ONNXRuntime在Linux上推理的C++实现
我注意到许多使用ONNXRuntime的人希望看到可以在Linux上编译和运行的代码示例,所以我上传了这个Github库。onnxruntime-inference-examples-cxx-for-linux
原ONNXRuntime示例的代码结构被保留,onnxruntime-inference-examples。当然,为了简单起见,此工程只保留了与c++相关的部分。
一. 如何编译
1.环境要求
- Linux Ubuntu/CentOS
- cmake(version >= 3.13)
- libpng 1.6
你可以从这里得到预编译的libpng的库:libpng.zip
2.安装ONNX Runtime
下载预编译的包
你可以从这里下载预编译的onnxruntime https://github.com/microsoft/onnxruntime/releases/,例如你可以下载onnxruntime-win-x64-***.zip并将其解压到你的文件夹。
3.编译案例
3.1Windos环境下
打开你使用的Visual Studio版本的开发人员命令提示符,将当前目录改为samples\c_cxx,然后运行:
mkdir build && cd build
cmake .. -DLIBPNG_ROOTDIR=\path\to\your\libpng\binary -DONNXRUNTIME_ROOTDIR=\path\to\your\ort_install
如果不使用libpng库,可以省略"-DLIBPNG_ROOTDIR=…"参数。

所给材料:
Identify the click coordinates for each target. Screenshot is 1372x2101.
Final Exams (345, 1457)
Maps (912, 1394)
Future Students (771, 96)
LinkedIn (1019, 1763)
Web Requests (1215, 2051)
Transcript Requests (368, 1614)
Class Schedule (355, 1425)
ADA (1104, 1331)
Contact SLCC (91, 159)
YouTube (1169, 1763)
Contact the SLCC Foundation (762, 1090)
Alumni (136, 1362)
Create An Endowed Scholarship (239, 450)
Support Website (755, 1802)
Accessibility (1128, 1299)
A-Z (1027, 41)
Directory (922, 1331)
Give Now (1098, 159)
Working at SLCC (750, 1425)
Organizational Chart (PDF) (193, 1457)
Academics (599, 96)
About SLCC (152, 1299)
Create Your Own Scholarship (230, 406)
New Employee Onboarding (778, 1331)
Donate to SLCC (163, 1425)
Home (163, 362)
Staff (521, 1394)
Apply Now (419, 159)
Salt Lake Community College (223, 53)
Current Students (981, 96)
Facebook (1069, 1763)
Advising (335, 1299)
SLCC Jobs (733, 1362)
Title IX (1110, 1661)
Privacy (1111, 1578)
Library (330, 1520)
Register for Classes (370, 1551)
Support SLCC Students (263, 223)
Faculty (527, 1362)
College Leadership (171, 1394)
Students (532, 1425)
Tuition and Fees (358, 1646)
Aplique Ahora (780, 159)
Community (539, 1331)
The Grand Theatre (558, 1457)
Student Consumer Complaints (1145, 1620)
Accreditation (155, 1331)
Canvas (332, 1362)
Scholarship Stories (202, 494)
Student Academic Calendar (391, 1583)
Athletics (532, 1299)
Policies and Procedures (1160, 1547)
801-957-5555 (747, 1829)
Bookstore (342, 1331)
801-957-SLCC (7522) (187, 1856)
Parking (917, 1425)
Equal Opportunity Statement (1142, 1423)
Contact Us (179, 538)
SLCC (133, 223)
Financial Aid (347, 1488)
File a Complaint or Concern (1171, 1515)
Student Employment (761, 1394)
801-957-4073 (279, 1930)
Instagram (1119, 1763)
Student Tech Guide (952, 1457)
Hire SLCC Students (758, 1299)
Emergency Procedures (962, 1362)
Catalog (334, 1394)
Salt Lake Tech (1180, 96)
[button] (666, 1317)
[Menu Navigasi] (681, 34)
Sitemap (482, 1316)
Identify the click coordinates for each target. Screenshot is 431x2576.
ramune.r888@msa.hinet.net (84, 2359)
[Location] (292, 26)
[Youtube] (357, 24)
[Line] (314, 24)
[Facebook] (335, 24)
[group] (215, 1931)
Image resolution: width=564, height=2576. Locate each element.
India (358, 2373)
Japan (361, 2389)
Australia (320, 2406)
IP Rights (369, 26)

任务说明:
请列出阅读文本中"环境要求"一节下列出的全部要求。

任务结果:
- Linux Ubuntu/CentOS
- cmake(version >= 3.13)
- libpng 1.6